I've got a temper and I can be an unholy terror. I'm not just walking around being an angry person though flipping off on anyone who looks at me wrong. People react to stress and suboptimal situations in different ways. Some people mentally, emotionally, and physically go AWOL. Others
hi
go running towards Gomorrah. Personally, if I'm already in a heightened state of stress then little things can tick me off and I react towards them. I typically unleash this sort of behavior on those closest to me and I feel like a detestable dredge of a person when I do.
I have also reached the conclusion that I'm an escalator and I take situations to whole different levels of insanity. It's my gift to the world.
Even I realize that my reaction doesn't match the situation but the small triggers tend not to be the base cause of my frustration. Because I realize this about myself, I ere on the side of extreme caution and remain uninvolved to the point of detachment with most situations and people, but it's not a natural detachment so it takes a strange form.

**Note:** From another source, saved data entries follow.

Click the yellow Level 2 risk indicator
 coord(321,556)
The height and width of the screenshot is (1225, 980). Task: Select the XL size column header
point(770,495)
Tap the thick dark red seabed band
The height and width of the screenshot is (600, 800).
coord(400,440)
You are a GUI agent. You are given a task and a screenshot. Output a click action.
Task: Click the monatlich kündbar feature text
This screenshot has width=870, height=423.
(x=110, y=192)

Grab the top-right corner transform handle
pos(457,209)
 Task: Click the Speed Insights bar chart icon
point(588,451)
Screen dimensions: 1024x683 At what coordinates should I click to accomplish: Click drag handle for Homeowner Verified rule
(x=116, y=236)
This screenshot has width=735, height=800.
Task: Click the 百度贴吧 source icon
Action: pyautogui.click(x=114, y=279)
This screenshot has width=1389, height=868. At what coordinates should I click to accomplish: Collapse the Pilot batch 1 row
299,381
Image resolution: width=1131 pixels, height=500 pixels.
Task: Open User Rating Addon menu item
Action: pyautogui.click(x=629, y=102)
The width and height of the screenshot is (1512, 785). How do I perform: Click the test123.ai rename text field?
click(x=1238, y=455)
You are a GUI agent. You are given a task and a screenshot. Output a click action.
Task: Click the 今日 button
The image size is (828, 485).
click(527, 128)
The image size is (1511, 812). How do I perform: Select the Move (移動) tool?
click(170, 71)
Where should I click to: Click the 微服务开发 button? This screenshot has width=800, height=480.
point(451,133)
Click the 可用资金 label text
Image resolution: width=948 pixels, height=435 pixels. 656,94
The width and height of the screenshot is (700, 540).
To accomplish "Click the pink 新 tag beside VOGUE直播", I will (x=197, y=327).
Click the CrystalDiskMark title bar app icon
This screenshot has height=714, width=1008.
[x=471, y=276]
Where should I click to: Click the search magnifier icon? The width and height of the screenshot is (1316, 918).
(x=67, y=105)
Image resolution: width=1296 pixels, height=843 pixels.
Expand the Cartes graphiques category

I read somewhere that people's greatest strengths also tend to be their greatest weaknesses, their tragic flaw. I'm a very decisive person, and I typically have a rough outline in my head of what direction I think I should go in and if people want to follow me into the jungle I have a rough outline for that as well. I've noticed what tends to frustrate me is when people don't know what they want
after I feel like I've opened up channels of communication (and I'm further realizing that just because people think they have done something doesn't mean they have accomplished what they intended to do) to get us on the same page. I like to talk about interpersonal problems and get them solved ASAP (which I also realize that sometimes things need to sit for awhile and they'll solve themselves). Ideally, I try to operate in what's fair and reasonable to expect from myself and others. But the worse thing you can do to me is not communicate anything, not say anything, not do anything. Silence is a form of communication, but it's the most nebulous form and people can project whatever they want into that void. Some people take silence as acquiescence and others think the world is ending.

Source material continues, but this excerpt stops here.